Advertising Week 2009 – Day One

advertising week logoAdvertising Week is underway in New York  and as vibrant as ever, with more events to attend and more people to meet than could be accomplished in the span of an entire career, let alone a single week. Highlights from day one included editorial coverage of Moms Media announcement and lots of interest from both publishers and advertisers. Based on initial feedback, it seems like pretty good timing to launch a vertical ad network aimed at reaching moms online.

Great ValueClick Media workshop panel on “How Leading Advertisers Use Ad Networks to Achieve Brand Marketing Objectives.” A BIG THANK YOU to Doug Chavez of Del Monte Foods, Erin Hunter of comScore, Steve Ustaris of Studiocom and Chris Arens of Catalyst:SF.

It was great seeing everyone on ValueClick Media’s NY team — what an impressive group of veteran online advertising professionals. Thanks also to IAB MIXX and OMMA Global conferences for all of your hard work in hosting two first class intustry events…if only you would do it together again!

Morning keynote #1

Along with the theme of “Fueling Advertising’s Creative Revolution,” Adobe SVP Global Marketing Ann Lewnes posed a challenge for all stakeholders in the online advertising ecosystem:

Media – Create experiences that leverage the medium and crack the nut on monetization.

Agency – Evangelize the medium and proactively push the boundaries of what is possible.

Clients – Be open to exploring more options and encourage your companies to overcome resistance

Flash Platform Services – Gigya partnership and tracking widgets — “thinking outside the rectangle.”

Augmented Reality – offline/online integration – cool demo of a direct mail piece, which when held in front of a webcam creates a 3D online experience. Holds interesting possibilities for making offline content more creative online.

Vision for Omniture integration and the ability to track creative executions through to monetization – sounds like a bright future for Flash cookies to me.

Adaptive Layout Technologies – Times Reader 2.0 flash player demo – adapts content to any size screen, ads also adapt automatically to content. Tools for developers create desktop apps using Flash/HTML

Keynote #2

Microsoft – Yusuf Mehdi, SVP Online Services spoke of “Misses, homeruns and game changers” and Microsoft’s view of the future.

I’m not sure if it’s an internal product mantra or something Mr. Mehdi devised for today’s session, but was inspired by these sound principles, which referenced as he presented Project Natal and Bing:

1) Be Authentic – Million Dollar Home Page

2) Be opportunistic and responsive – Ashton Kutcher

3) Relentless measurement and optimization – Zappos.com

4) Be social – Starbucks

5) Ads are content – Burger King “Freak Out”
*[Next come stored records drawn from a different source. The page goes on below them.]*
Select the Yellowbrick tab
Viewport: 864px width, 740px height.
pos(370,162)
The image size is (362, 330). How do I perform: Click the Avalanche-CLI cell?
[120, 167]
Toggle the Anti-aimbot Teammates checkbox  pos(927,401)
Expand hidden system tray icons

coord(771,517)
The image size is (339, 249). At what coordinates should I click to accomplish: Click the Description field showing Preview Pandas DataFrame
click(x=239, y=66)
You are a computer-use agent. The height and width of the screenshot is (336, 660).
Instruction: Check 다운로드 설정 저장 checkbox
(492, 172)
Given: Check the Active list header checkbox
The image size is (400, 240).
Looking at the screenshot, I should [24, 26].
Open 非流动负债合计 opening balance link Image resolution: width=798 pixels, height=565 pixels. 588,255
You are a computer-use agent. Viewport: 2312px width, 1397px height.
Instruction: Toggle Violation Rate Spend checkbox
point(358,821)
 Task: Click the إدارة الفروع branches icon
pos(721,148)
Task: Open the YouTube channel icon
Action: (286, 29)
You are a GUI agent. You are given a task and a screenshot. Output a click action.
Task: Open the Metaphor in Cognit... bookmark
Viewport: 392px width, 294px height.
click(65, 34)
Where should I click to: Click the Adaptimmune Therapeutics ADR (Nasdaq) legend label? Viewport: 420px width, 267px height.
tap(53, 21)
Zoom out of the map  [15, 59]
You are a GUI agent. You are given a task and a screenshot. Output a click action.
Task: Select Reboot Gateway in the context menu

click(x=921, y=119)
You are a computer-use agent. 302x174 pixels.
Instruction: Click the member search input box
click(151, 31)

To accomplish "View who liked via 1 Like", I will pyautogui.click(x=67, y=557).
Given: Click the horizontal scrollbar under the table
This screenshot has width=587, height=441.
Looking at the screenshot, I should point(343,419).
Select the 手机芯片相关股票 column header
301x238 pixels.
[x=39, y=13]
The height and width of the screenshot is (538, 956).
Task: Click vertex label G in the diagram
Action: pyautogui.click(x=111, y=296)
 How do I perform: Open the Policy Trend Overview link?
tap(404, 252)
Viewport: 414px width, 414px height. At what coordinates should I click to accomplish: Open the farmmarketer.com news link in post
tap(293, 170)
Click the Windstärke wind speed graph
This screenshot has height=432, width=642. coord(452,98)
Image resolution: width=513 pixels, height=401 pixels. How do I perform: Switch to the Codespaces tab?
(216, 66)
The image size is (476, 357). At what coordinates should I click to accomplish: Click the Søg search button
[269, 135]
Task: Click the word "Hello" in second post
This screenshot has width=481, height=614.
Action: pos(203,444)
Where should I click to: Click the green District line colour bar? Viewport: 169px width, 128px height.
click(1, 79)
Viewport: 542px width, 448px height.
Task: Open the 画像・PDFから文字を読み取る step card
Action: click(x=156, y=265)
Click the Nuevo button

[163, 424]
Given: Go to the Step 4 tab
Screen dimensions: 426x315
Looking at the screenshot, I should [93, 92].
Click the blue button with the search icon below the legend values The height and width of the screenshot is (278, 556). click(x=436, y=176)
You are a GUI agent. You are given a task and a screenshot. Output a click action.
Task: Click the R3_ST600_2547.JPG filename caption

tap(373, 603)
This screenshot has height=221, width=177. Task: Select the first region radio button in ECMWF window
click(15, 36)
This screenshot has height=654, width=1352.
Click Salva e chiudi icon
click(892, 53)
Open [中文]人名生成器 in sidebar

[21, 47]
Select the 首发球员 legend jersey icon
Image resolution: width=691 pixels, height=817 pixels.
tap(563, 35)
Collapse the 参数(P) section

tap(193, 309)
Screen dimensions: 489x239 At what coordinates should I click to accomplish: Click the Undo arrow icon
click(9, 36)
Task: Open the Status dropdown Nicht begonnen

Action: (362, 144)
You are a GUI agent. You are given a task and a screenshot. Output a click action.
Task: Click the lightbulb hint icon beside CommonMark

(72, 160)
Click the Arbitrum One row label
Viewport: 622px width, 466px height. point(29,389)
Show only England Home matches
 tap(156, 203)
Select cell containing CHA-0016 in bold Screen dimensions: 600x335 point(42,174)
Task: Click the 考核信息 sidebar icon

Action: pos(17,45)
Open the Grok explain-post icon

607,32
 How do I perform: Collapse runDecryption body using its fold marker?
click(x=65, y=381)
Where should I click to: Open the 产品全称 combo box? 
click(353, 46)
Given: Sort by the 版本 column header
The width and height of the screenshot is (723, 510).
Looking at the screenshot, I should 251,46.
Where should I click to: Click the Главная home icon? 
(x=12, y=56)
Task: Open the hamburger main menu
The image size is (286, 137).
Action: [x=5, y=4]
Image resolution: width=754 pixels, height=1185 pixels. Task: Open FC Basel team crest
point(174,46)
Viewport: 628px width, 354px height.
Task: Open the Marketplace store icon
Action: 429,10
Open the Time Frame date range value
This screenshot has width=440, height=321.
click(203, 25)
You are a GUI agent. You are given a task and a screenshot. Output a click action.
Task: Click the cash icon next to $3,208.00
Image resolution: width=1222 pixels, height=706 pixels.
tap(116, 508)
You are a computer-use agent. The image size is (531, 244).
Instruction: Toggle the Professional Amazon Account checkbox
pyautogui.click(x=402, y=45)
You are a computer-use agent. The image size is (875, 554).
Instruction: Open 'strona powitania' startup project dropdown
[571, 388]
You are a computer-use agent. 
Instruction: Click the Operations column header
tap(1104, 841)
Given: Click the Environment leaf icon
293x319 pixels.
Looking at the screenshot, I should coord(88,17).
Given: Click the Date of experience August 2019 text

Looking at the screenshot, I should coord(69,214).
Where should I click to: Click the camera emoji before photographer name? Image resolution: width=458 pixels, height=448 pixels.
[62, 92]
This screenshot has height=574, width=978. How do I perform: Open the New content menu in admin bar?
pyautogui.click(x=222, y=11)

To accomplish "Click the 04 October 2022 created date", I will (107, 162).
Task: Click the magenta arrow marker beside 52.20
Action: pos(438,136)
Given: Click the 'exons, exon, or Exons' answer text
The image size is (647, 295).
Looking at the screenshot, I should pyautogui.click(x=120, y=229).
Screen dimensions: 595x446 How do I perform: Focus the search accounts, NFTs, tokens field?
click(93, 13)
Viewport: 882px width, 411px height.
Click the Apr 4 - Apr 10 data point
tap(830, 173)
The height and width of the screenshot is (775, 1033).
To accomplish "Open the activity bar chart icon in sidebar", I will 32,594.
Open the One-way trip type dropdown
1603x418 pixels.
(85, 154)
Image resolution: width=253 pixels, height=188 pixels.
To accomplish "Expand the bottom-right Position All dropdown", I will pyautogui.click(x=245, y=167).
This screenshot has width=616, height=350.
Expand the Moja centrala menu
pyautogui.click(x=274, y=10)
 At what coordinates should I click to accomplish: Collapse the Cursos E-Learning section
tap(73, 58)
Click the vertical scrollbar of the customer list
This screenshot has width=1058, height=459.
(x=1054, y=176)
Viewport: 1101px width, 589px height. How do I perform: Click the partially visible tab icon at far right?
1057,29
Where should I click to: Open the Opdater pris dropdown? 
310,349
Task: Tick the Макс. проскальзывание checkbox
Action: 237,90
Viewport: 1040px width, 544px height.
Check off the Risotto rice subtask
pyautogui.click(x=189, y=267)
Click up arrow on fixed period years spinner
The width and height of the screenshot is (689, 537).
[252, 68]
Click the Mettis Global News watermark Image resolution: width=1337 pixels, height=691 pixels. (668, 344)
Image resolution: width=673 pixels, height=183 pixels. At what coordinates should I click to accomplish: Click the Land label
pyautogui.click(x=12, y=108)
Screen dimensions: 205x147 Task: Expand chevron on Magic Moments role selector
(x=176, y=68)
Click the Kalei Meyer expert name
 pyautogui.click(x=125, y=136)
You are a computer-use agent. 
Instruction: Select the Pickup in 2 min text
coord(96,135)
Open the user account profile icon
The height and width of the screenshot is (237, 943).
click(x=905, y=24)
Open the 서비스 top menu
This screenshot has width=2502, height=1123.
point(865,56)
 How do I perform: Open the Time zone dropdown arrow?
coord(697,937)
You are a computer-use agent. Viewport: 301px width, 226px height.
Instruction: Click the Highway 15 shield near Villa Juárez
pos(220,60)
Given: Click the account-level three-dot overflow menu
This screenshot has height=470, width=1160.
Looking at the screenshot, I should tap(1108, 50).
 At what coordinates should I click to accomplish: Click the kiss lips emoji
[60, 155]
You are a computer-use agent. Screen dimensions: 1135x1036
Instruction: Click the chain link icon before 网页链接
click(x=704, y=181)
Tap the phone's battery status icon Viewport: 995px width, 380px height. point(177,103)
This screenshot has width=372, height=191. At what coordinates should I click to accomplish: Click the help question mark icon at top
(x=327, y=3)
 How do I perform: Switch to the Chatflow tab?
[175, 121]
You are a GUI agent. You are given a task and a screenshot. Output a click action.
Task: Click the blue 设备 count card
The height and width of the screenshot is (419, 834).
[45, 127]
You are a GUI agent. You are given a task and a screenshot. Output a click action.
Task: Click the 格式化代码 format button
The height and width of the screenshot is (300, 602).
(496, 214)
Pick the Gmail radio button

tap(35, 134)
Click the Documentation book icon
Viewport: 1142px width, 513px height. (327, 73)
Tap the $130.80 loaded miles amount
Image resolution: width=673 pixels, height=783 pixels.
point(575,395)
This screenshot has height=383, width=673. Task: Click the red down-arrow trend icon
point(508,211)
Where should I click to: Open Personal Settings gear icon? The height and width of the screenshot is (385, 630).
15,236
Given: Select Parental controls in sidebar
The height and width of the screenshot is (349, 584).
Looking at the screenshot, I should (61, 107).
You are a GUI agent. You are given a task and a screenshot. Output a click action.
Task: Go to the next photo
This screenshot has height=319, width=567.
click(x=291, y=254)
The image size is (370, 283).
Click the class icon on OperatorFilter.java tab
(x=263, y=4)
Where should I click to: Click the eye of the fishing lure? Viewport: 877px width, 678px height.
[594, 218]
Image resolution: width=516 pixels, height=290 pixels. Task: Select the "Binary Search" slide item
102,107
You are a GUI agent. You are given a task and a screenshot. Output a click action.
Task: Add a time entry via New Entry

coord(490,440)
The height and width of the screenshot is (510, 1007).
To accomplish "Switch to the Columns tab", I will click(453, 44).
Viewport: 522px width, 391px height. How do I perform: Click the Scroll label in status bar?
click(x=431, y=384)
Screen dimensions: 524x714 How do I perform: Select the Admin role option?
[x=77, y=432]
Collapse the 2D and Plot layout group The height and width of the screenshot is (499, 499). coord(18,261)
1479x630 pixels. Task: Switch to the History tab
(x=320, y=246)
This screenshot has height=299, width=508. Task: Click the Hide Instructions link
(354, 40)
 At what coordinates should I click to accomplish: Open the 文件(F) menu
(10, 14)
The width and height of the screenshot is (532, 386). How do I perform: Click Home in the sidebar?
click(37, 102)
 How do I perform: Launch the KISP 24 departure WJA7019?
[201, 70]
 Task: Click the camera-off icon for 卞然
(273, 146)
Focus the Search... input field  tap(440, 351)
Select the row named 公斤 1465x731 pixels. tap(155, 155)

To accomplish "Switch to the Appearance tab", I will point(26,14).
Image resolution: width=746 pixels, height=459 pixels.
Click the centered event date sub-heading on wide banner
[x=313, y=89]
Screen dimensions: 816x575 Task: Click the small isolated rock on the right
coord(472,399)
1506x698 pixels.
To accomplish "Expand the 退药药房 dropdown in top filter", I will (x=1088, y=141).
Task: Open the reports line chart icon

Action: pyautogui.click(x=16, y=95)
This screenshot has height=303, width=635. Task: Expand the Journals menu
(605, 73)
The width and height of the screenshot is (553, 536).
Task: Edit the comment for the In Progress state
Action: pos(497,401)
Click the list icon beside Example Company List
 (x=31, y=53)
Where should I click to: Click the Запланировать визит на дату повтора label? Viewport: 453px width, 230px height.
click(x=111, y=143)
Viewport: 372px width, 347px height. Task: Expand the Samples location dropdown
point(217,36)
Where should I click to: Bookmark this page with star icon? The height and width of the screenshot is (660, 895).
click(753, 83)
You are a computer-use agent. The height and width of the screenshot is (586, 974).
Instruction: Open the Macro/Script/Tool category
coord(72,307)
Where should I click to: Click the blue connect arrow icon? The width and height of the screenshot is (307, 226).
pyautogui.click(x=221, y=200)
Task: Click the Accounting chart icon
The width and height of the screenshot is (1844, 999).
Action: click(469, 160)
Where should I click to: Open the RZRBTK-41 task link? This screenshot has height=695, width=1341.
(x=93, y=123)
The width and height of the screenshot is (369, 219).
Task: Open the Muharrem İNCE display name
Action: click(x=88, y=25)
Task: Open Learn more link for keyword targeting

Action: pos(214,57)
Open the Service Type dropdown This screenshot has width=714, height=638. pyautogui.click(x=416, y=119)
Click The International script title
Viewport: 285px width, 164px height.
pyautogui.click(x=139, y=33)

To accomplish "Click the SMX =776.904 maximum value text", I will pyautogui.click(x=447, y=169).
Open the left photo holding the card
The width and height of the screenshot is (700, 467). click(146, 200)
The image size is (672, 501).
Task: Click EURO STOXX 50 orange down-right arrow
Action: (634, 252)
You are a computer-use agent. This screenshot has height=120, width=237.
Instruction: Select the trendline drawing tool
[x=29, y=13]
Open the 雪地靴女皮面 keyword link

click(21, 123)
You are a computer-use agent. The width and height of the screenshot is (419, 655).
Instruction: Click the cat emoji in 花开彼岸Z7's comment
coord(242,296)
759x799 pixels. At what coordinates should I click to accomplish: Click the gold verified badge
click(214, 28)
The Bing demo was useful/relevant and served as a reminder that despite the bazillions spent on making me aware of the brand I have yet to type it into a browser (note to self: check out Bing!).

Bing is trying to deliver unmet needs in search and provide more intuitive results considering:

Imprecise Results – 25% of clicks lead to ‘back’

Refinement – 42% of sessions need refinement

Lengthy tasks – 50% of time spent on long queries

Demo included cool visual search demo with examples including female senators, U.S. government line of succession, handbags and cameras. Also impressive, though not elaborated on were some impressive reporting features for advertisers based on H/M/L usage.

Project Natal – Next generation of computing and how humans interact with computers. Xbox human controller will be first. Think Wii but without a controller. This much I could get my head around, until he introduced the “Dag” (aka Digital Assitant Guide) a creepy Max Hedroom-like video avatar who was all too happy to pull up meeting notes or dial up a video conference, but was unbelievable that he would add much value to my computing experience. Don’t get me wrong. Overall, it was the most impressive, innovative, well-executed and entertaining demo I’ve seen in a long time — just slightly ahead of its time.